Saturday, June 21, 2008

The Giant Peach

Literally just before we stopped for the night in Gaffney, South Carolina, we saw what we had been looking for the entire trip: a giant peach. I knew we would see one, I just didn't know where or what form it would take. This giant peach took the form of a water tower. It has even won awards for best water tower. Who knew?



Obviously, there's a geocache hidden nearby, and obviously, we had to find it. The first stage was to look at a plaque commemorating the guy who the park is named for and get some numbers. The problem is, I didn't write down the instructions before leaving the hotel, reasoning I could get them from my phone at the site. I chose...poorly. The cache owner had used omegas and phis and other strange characters to denote the numbers we were supposed to pick up at the plaque. Some of these, but not all, did not render on my phone's web browser.
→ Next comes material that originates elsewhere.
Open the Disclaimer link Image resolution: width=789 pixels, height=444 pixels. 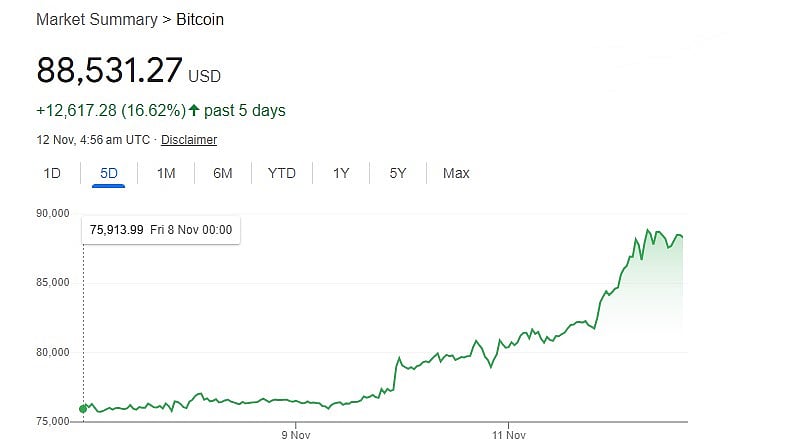point(189,140)
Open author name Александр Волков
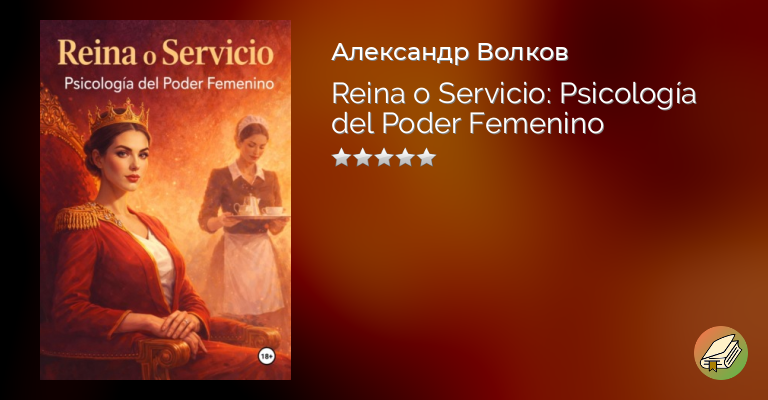This screenshot has height=400, width=768. click(x=450, y=52)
I used my razor sharp memory to make a guess at the coords, saw where the trail went (through the blackberry briars) and sent Richard off to find the cache. After 10 minutes, when he hadn't come back, I remembered a bit more about the cache page, to be specific, the terrain rating was much easier than the trail I had sent him down. I concluded my razor sharp memory was not as sharp as I had remembered. Luckily, Rich came back from his adventure, I cleverly found another permutation of the numbers which made a whole lot more sense, and off he went again into the briars.

Two minutes later, he came back with a duct-taped ziplock bag. Interesting container. I read the outside, opened it up, and discovered it was a letterbox. The clue was when the contents said, "This is a letterbox. It is not a geocache. It is not trash." I thought that was funny. Rich, bless his heart, went back one more time and in one minute was back with the real cache.

The cache was loaded with goodies and the kids made good trades. Rich's legs are feeling *much* better now, but they look pretty scratched up. The next day, he waded through woods of poison ivy, so everything's relative. More on that later.